DOCUMENT PASSAGE
------------------------------------------------------------------------
Image from http://www.spacetelescope.org/

Image from http://www.spacetelescope.org/

Image from Cambridge University Press, 2008

Charles Messier, a French astronomer, was born June 26, 1730. Messier was one of the great comet-hunters of the 18th-century, but he grew perturbed when he lost time observing comet-like objects that turned out not to be comets, especially those fuzzy objects called nebulae. So Messier began keeping track of the nebulae as he encountered them, to prevent future waste of effort, and by 1781 he had a list of 103 nebulae, which he published that year in a French almanac, the Connaissance des Temps pour 1784.

As fate would have it, nebulae turned out to be much more important cosmologically than comets; some of them, like M42, the great Orion nebula, are huge clouds of gas where stars are born; others, like M1, the Crab nebula, are the remains of exploded supernovae, while still others, like M31, the Andromeda nebula, are actually galaxies of stars. The name “M31” means that this nebula was the 31st object in Messier’s 1781 nebula catalog. The History of Science Collection owns the volume of the Connaissance des Temps that contains the Messier nebulae catalog; it is one of our prize acquisitions, because we bought it for a song at an auction where no other buyer apparently knew why this volume of the Connaissance des Temps is so significant.
------------------------------------------------------------------------
JOBS
A – Answer these about the passage on Charles Messier, one per line:
(i) How many nebulae were on Messier's list by 1781?
(ii) Which object does the passage name as the remains of an exploded supernova?
(iii) In which French almanac did Messier publish his list?
B – Copy the passage on Charles Messier word for word, from "As fate would" to "is so significant.".
The listing after this comes from a separate source.

DATASET SECTION
------------------------------------------------------------------------
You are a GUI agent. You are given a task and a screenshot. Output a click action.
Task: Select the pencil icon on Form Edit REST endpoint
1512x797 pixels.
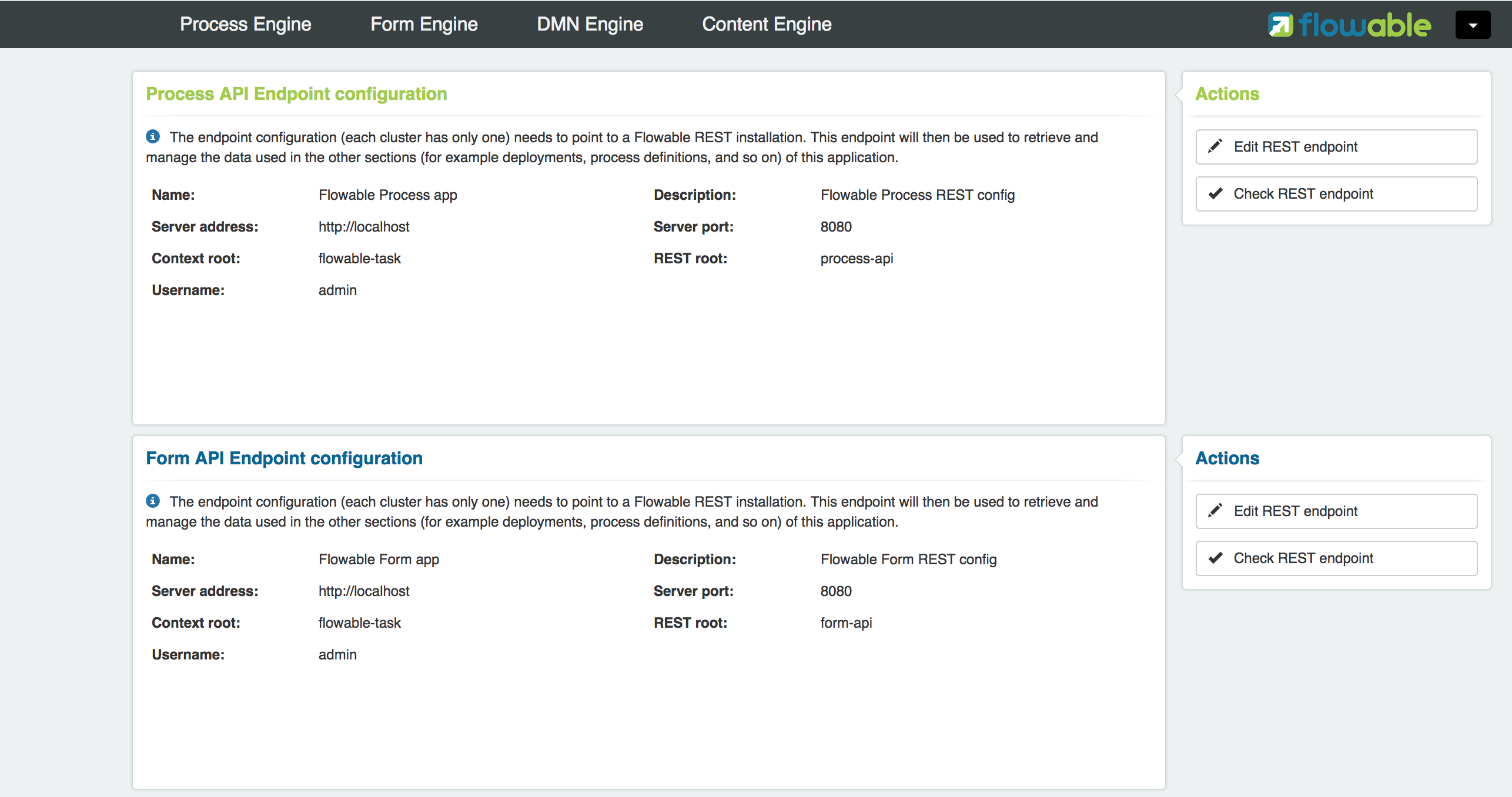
------------------------------------------------------------------------
ANSWERS GIVEN
A –
(i) 103
(ii) M1, the Crab nebula
(iii) The Connaissance des Temps pour 1784

B –
As fate would have it, nebulae turned out to be much more important cosmologically than comets; some of them, like M42, the great Orion nebula, are huge clouds of gas where stars are born; others, like M1, the Crab nebula, are the remains of exploded supernovae, while still others, like M31, the Andromeda nebula, are actually galaxies of stars. The name “M31” means that this nebula was the 31st object in Messier’s 1781 nebula catalog. The History of Science Collection owns the volume of the Connaissance des Temps that contains the Messier nebulae catalog; it is one of our prize acquisitions, because we bought it for a song at an auction where no other buyer apparently knew why this volume of the Connaissance des Temps is so significant.